● What to do
Your answer must be the exact lines from the one holding "The image size is (871, 513)." through the end of the entries, with no pictures.

● Source material
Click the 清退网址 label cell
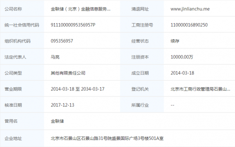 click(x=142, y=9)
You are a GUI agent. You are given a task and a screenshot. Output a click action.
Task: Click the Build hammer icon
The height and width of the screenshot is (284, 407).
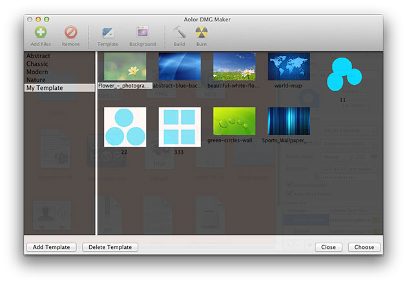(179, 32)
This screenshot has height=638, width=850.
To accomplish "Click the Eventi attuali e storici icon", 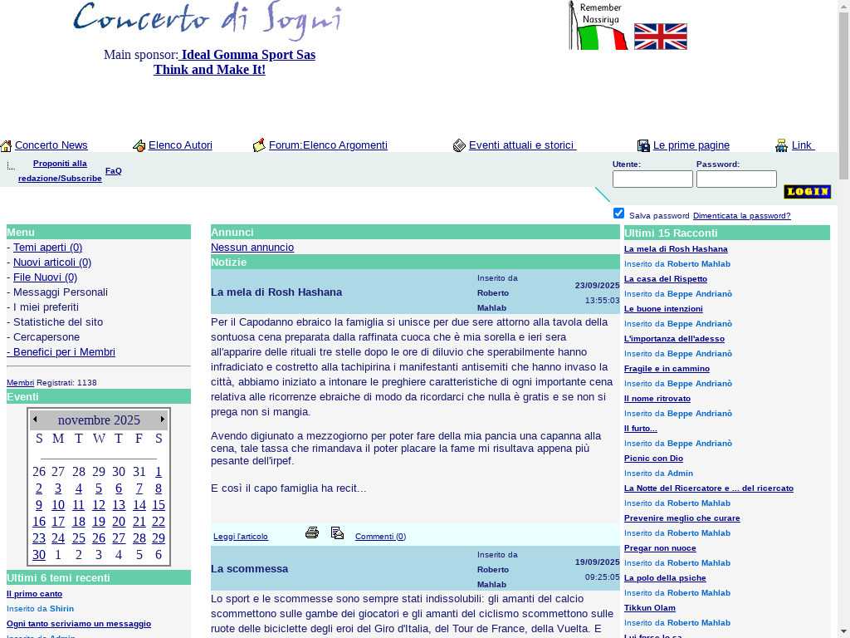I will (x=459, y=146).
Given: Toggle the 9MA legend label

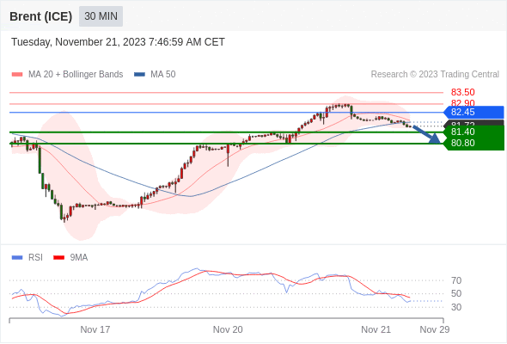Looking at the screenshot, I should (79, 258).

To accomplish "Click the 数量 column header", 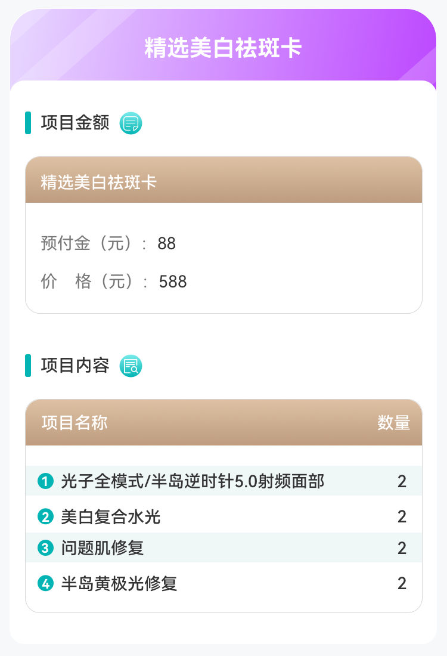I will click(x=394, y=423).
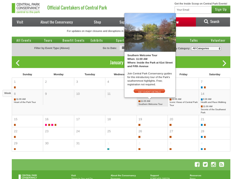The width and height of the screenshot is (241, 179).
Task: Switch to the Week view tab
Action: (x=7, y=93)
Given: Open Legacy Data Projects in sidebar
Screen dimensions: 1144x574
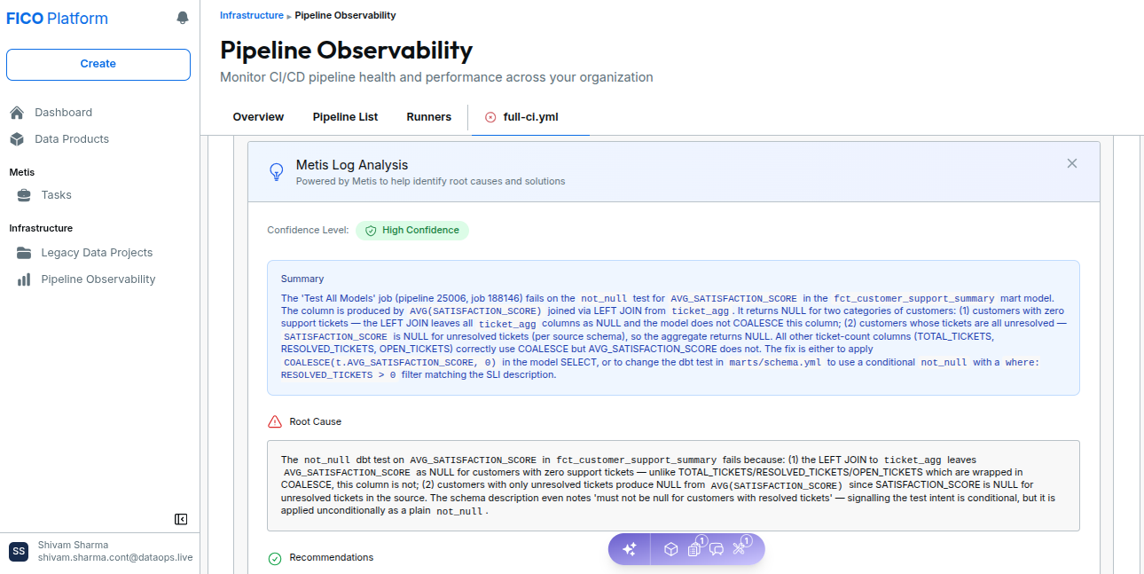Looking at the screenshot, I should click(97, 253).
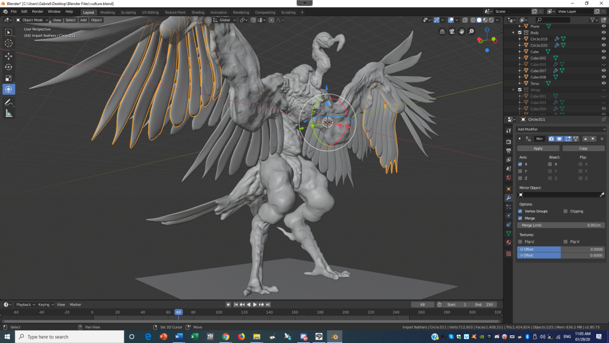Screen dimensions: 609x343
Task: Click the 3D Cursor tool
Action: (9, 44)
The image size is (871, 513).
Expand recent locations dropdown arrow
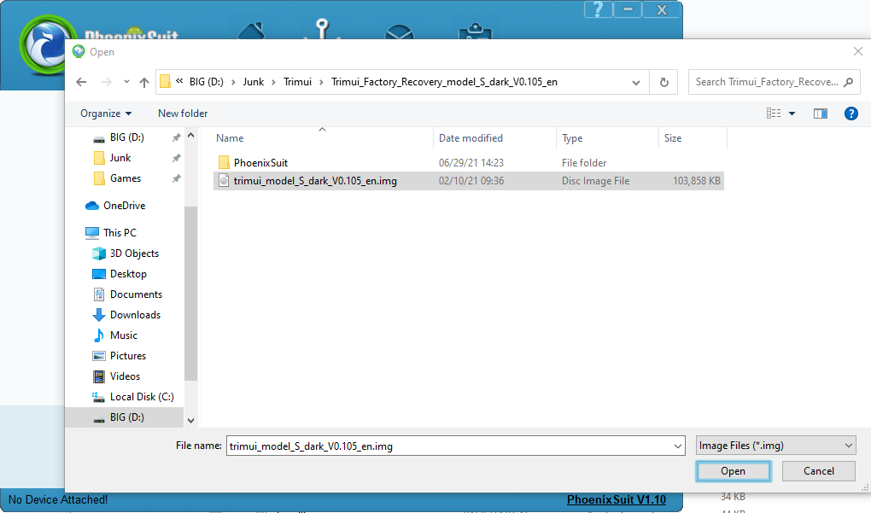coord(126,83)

● Response area
The image size is (871, 513).
Expand recent locations dropdown arrow
coord(126,83)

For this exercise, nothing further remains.